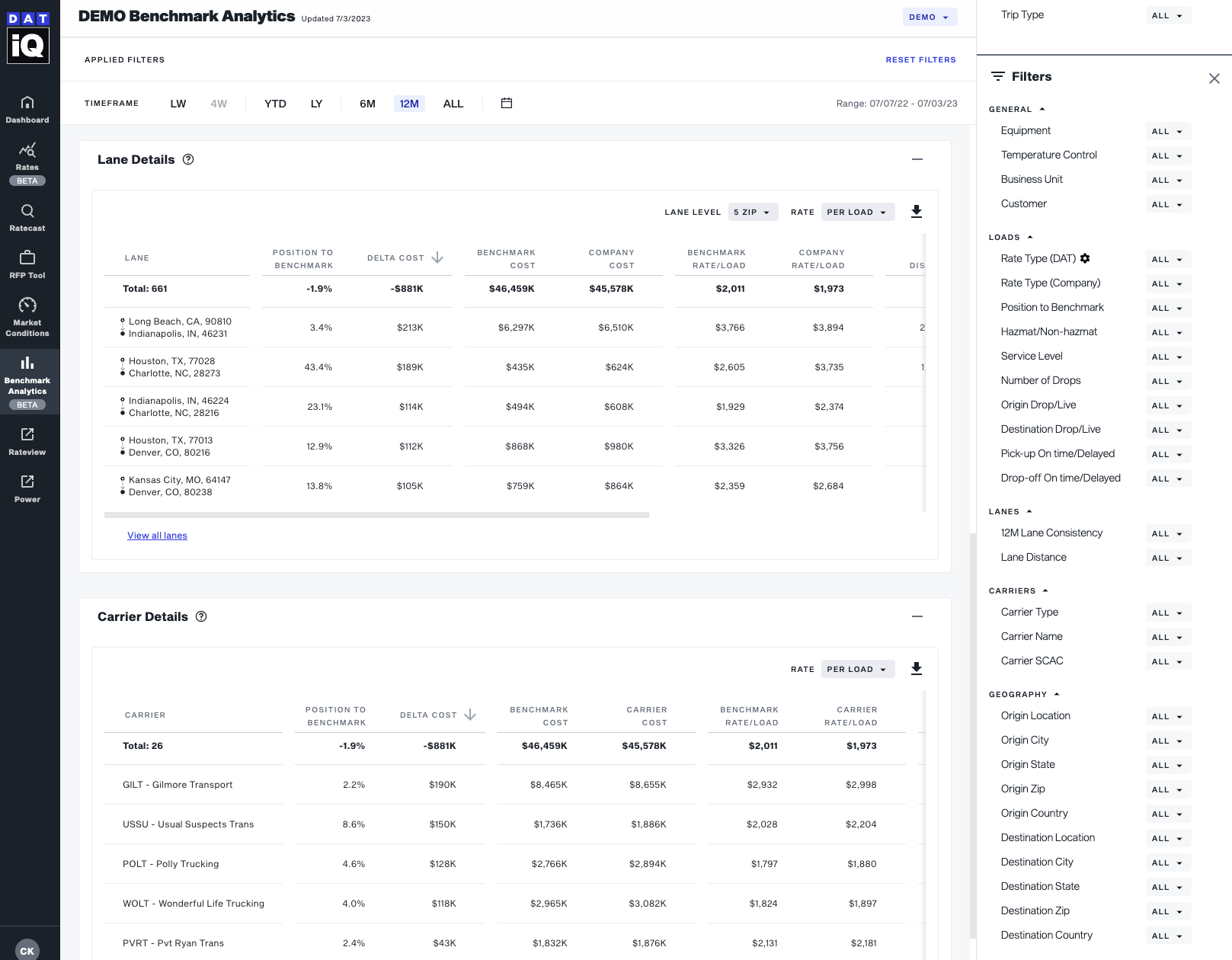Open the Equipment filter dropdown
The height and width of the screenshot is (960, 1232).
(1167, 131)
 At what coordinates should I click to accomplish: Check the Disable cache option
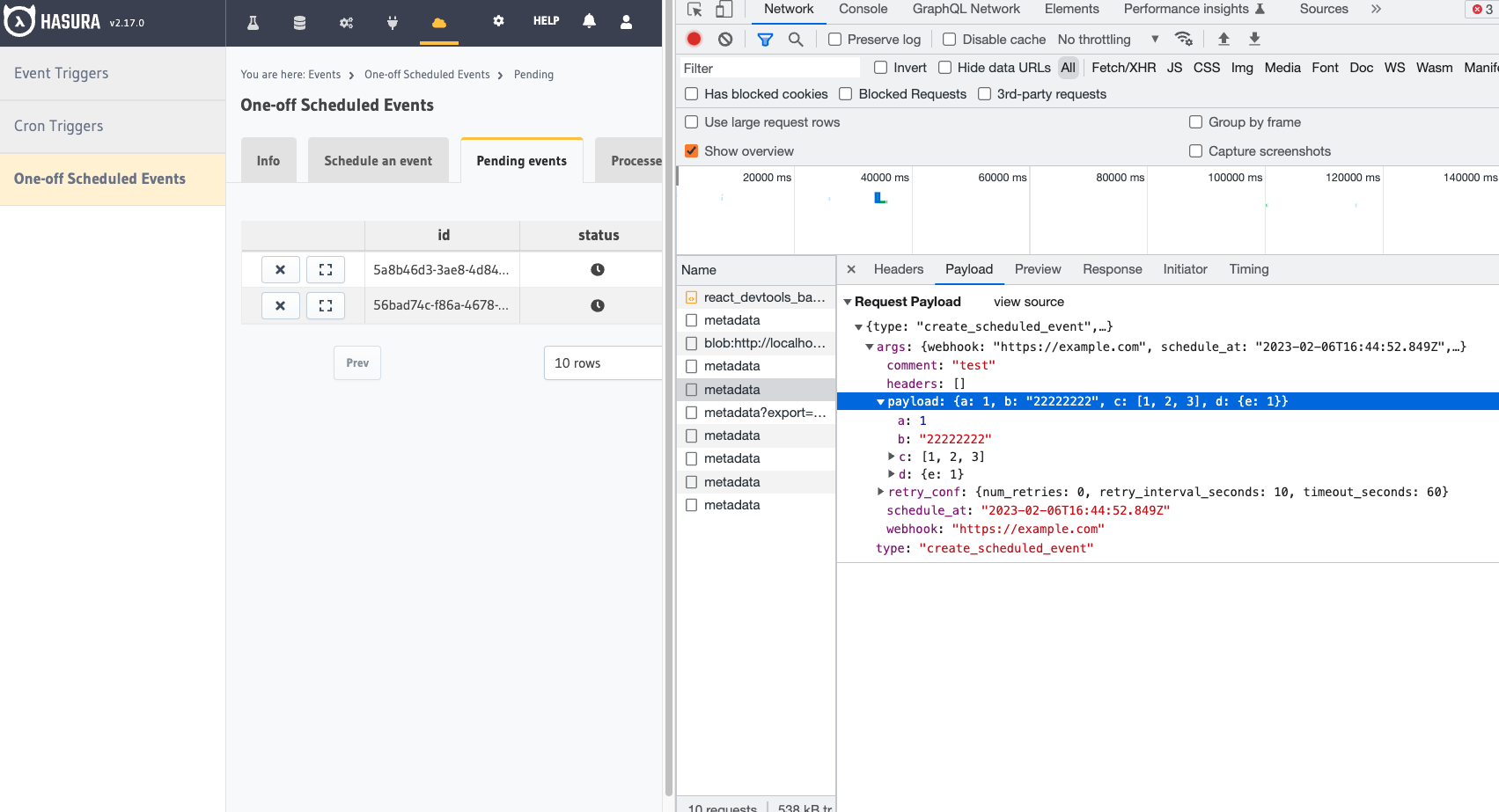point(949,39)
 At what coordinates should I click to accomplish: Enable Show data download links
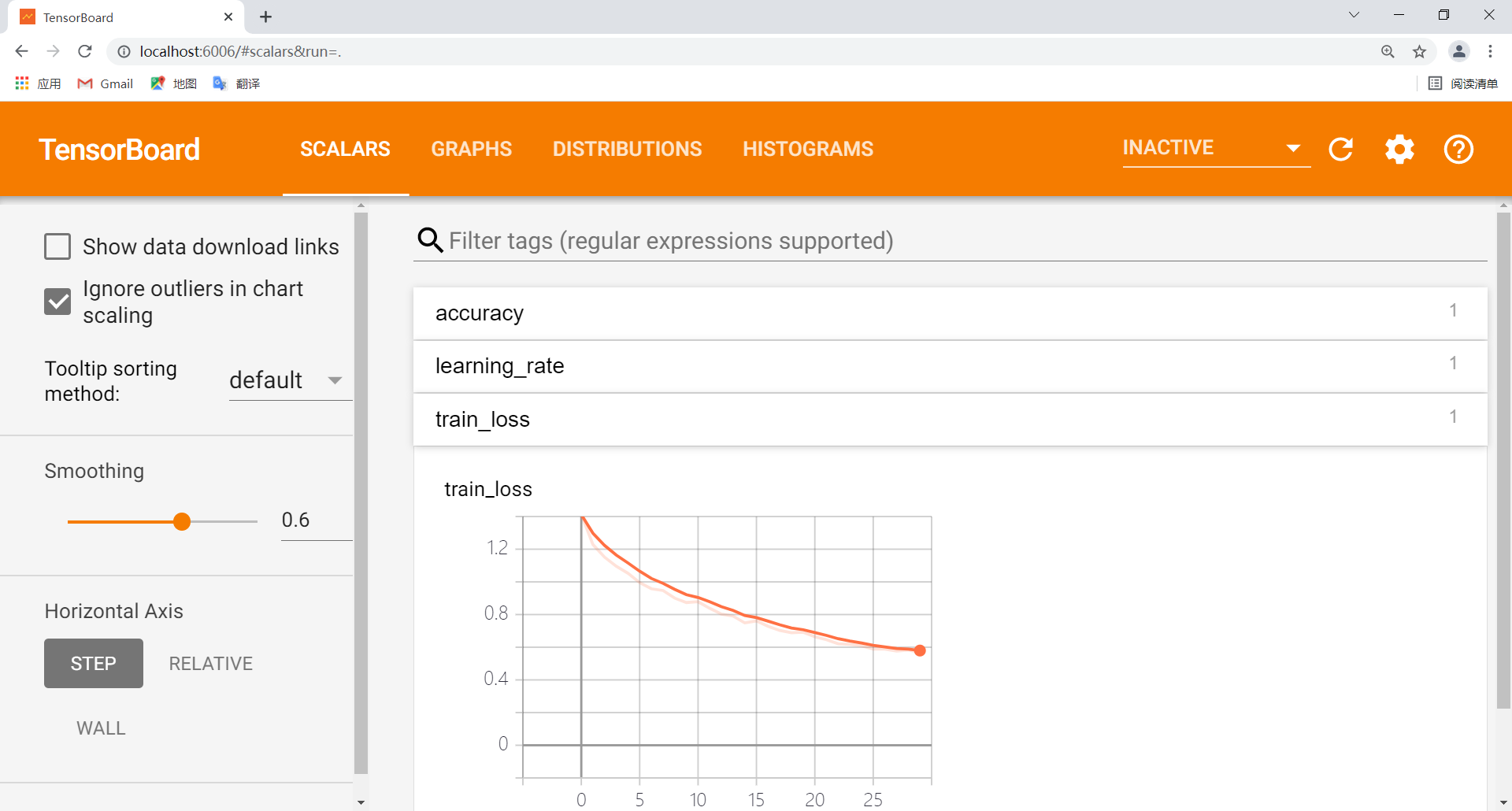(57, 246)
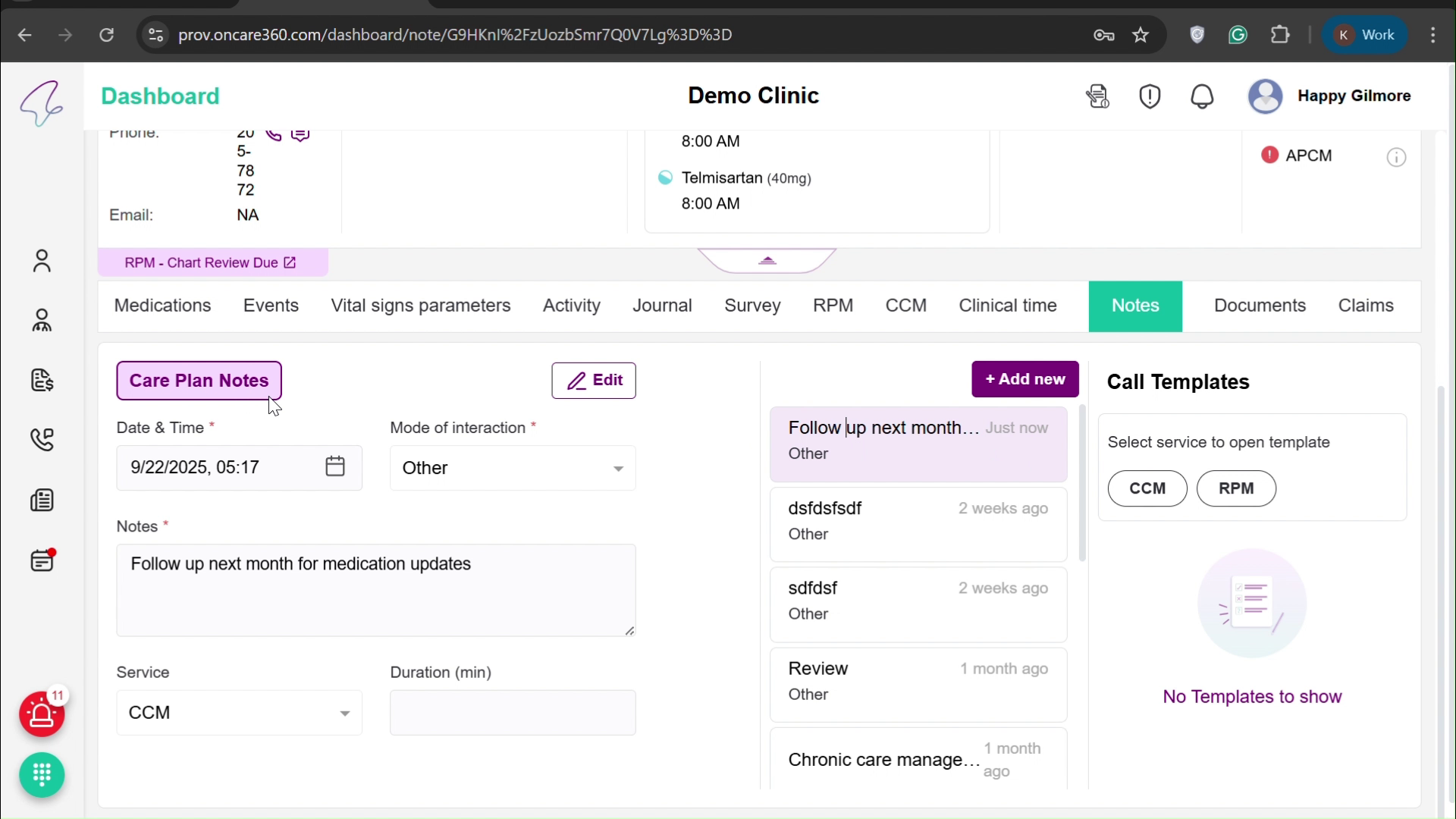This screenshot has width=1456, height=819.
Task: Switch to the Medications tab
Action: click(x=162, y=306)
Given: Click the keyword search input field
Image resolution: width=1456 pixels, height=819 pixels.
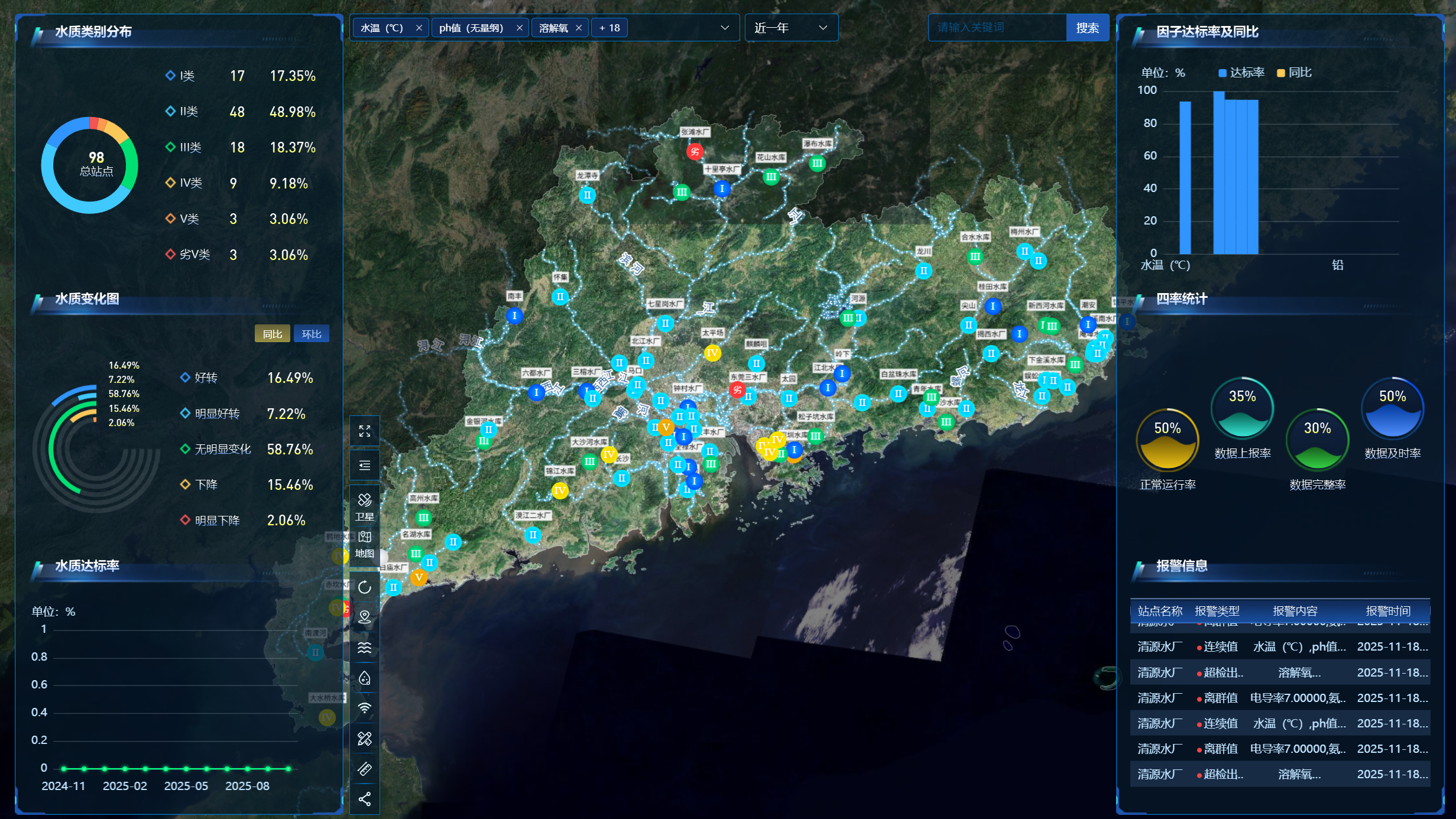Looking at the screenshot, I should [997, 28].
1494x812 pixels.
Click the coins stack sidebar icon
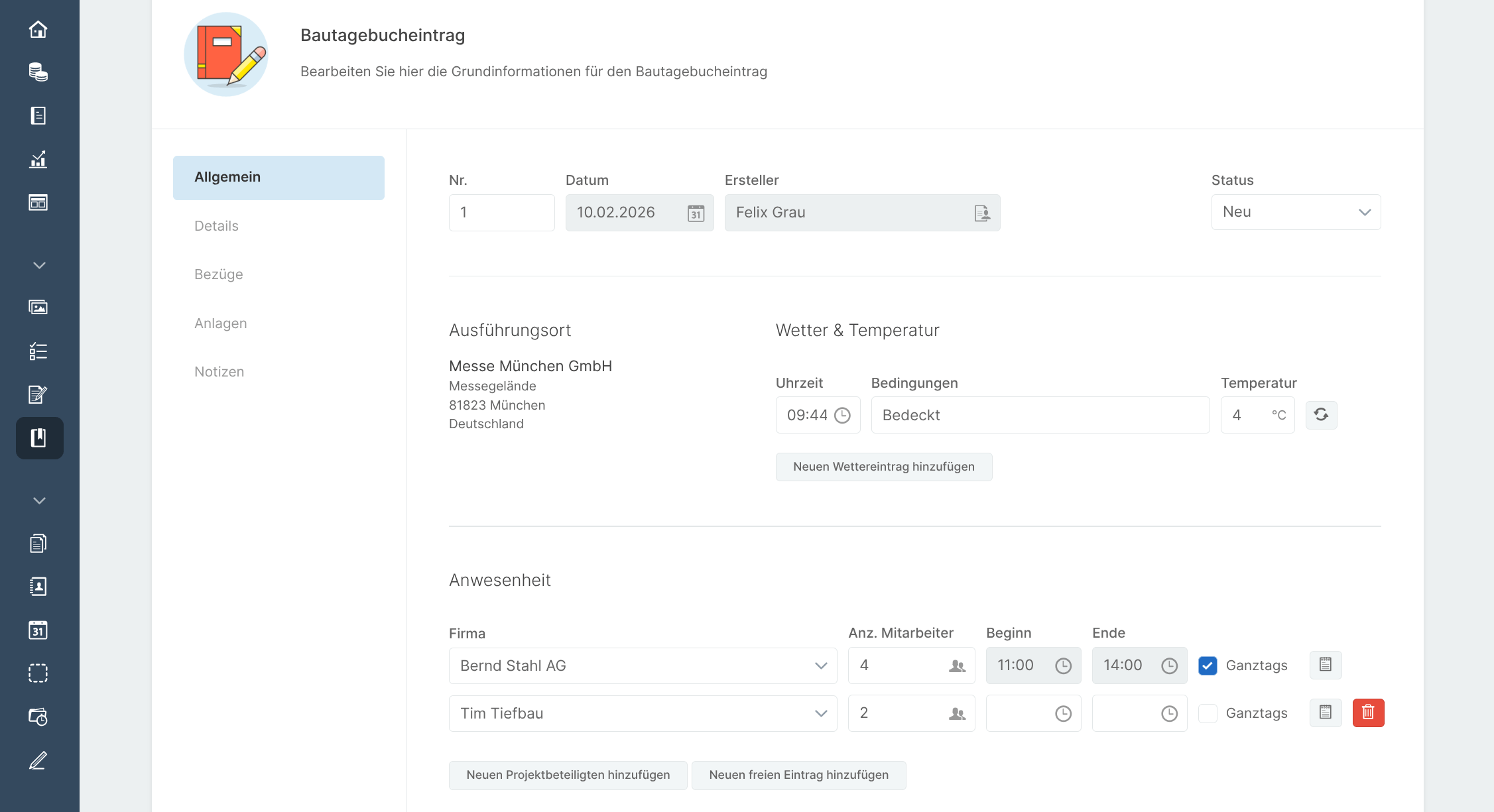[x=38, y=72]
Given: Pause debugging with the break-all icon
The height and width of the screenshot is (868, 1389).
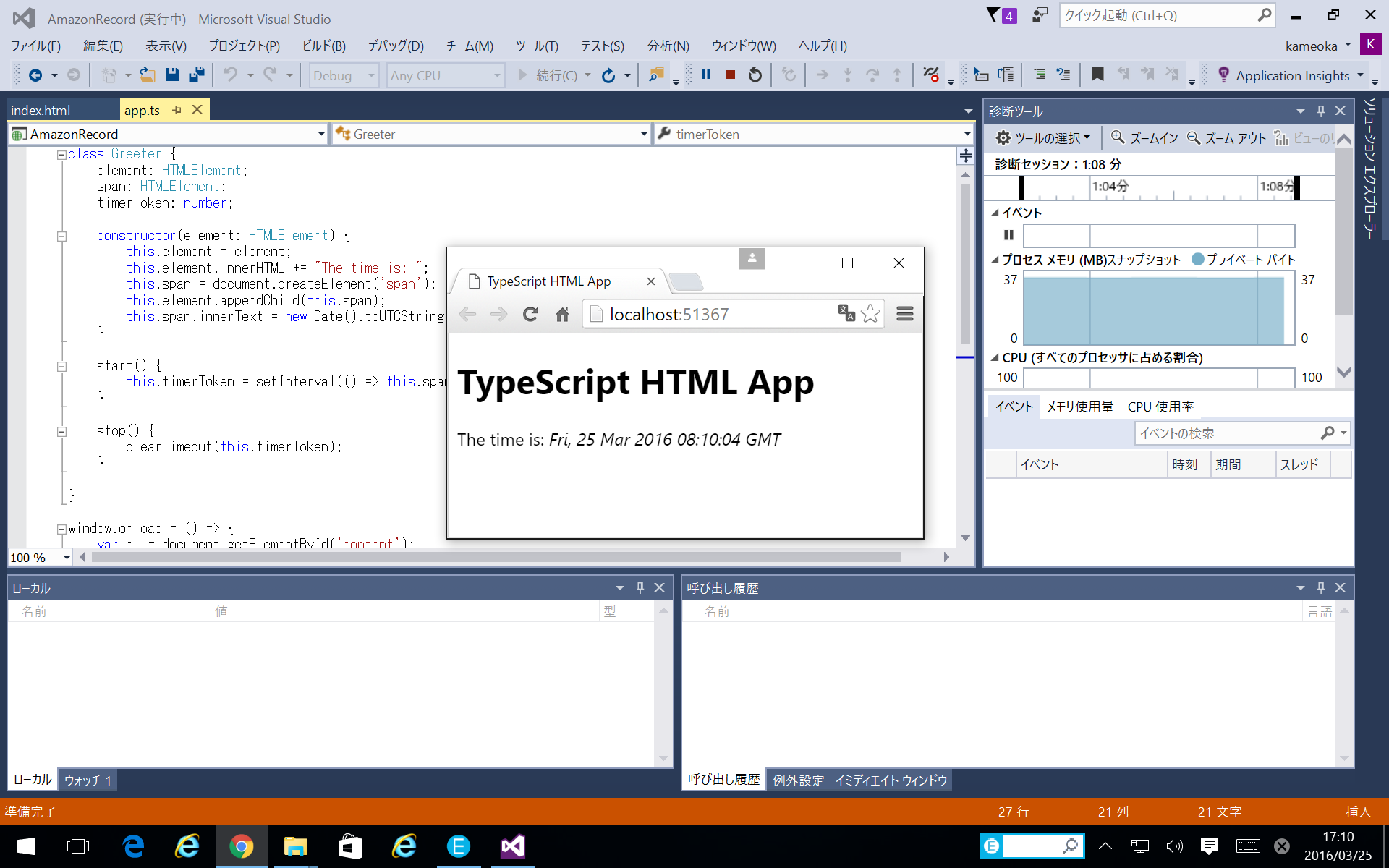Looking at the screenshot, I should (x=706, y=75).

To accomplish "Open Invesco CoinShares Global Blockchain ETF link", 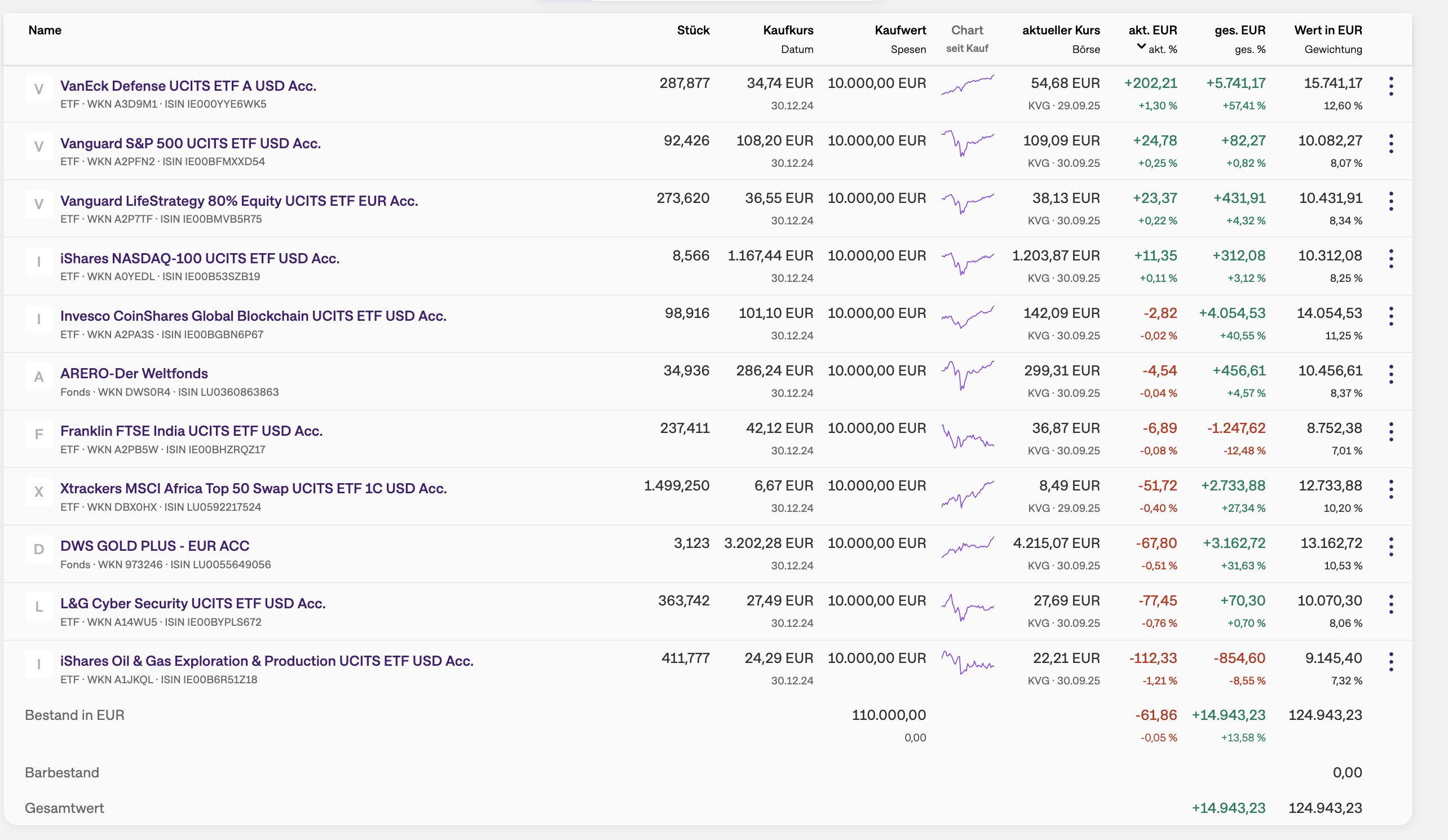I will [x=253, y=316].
+-------+
ASSIGNMENT: Apply a filter to the listing above so that only lines with "Given" are kept, and copy those lines.

OUTPUT FOR THIS TASK:
Given: Click the keyword search input field
Given: Pause debugging with the break-all icon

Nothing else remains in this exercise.